Ottawa offre de l’argent pour former la main-d’oeuvre secouée par la pandémie

OTTAWA — Le premier ministre Justin Trudeau a indiqué vendredi que le gouvernement fédéral distribuera 1,5 milliard $ aux provinces et territoires en aide à la formation professionnelle particulièrement pour les Canadiens durement touchés par la pandémie de COVID-19.

Le financement doit aider les travailleurs mis à pied dans des secteurs comme la construction, le transport et l’hébergement à retrouver le marché de l’emploi en améliorant l’accès aux formations professionnelles et aux services, a affirmé M. Trudeau, vendredi.

«En améliorant les ressources liées à l’emploi et à la formation, nous aidons les travailleurs qui en ont besoin à trouver et à conserver de bons emplois durables.

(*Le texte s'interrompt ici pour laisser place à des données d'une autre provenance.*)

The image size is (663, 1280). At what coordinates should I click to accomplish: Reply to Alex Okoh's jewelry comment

C’est avec une main-d’oeuvre forte et qualifiée que nous allons pouvoir rebâtir une économie plus inclusive dans laquelle tous les Canadiens auront leur place», a-t-il déclaré.

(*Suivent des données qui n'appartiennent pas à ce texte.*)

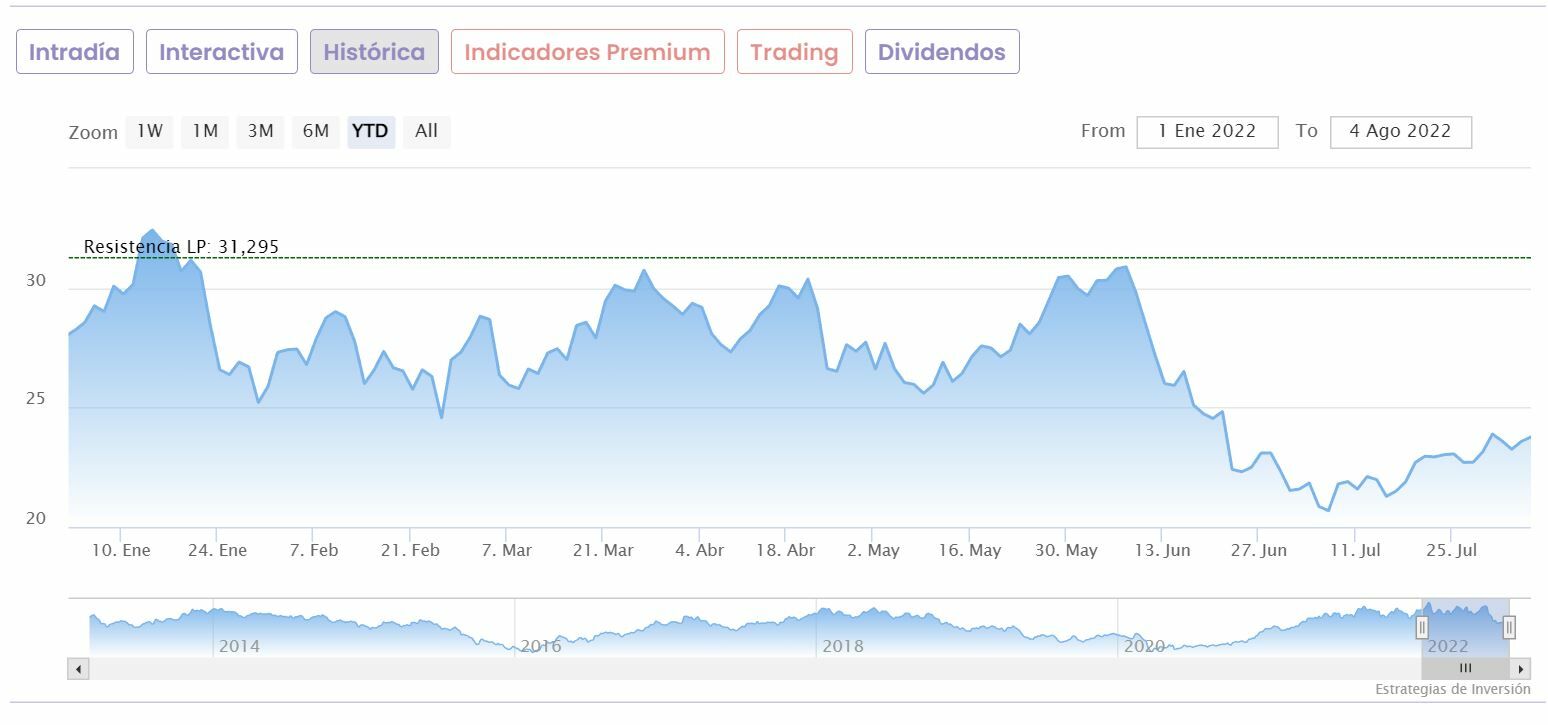Click the left navigator range handle
Viewport: 1548px width, 725px height.
1421,628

Ce financement arrive à un moment critique, illustré par un nouveau sondage de Statistique Canada montrant que près du tiers des entreprises ignorent combien de temps elles pourront continuer de fonctionner en vertu des conditions imposées par la deuxième vague de COVID-19.

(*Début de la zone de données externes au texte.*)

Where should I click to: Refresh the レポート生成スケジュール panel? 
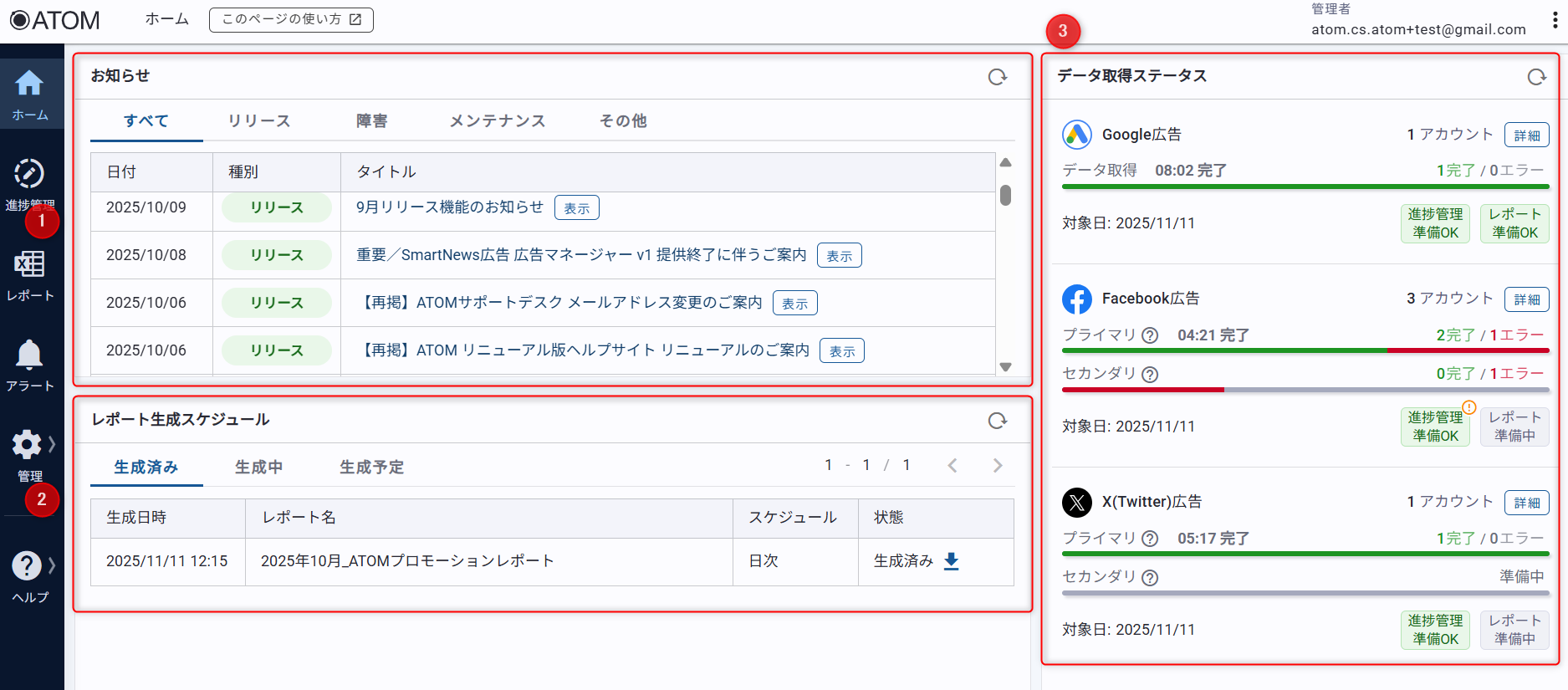tap(997, 421)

Près de 40 pour cent des entreprises ont fait des mises à pied depuis mars, et près d’une sur cinq dit qu’elle sera contrainte de prendre des mesures draconiennes dans moins de six mois si les liquidités ne s’améliorent pas.

Pendant ce temps, le taux de chômage a à peine bougé le mois dernier, s’établissant à 8,9% comparativement à 9% en septembre, indiquant qu’environ 1,8 million de personnes se trouvaient sans travail.

L’économiste en chef de la Chambre de commerce du Canada, Trevin Stratton, a affirmé que les perspectives étaient sombres pour les propriétaires d’entreprises et a appelé à de l’aide ciblée pour les secteurs de l’hébergement et culturel.

«L’approche universelle pour les programmes d’aide n’est pas durable jusqu’en 2022, et elle pourrait ne pas être tellement utile à ce moment de la pandémie», a-t-il fait valoir.

Tandis que le gouvernement a promis de discuter avec le secteur de l’aviation pour commencer à concevoir un plan de sauvetage, Ottawa a évité l’aide à certains secteurs en particulier, privilégiant des programmes universels.

La subvention sur le loyer commercial

Un plan d’aide pour la COVID-19 revisité, qui est actuellement devant le Sénat dans le cadre du projet de loi C-9 qui prolongerait une subvention salariale d’urgence jusqu’à l’été prochain, élargit un populaire programme de prêts aux entreprises et revoit un programme pour assouplir les loyers commerciaux.

La subvention d’urgence pour le loyer, qui était largement critiquée pour la nécessité d’avoir le feu vert de propriétaires peu enclins à l’accorder, retire désormais ceux-ci du processus.

Néanmoins, le programme revisité inclut l’obligation pour les entrepreneurs de payer leur loyer avant de s’inscrire pour la subvention, éclipsant ainsi plusieurs propriétaires de commerces ayant de sérieux problèmes de liquidité.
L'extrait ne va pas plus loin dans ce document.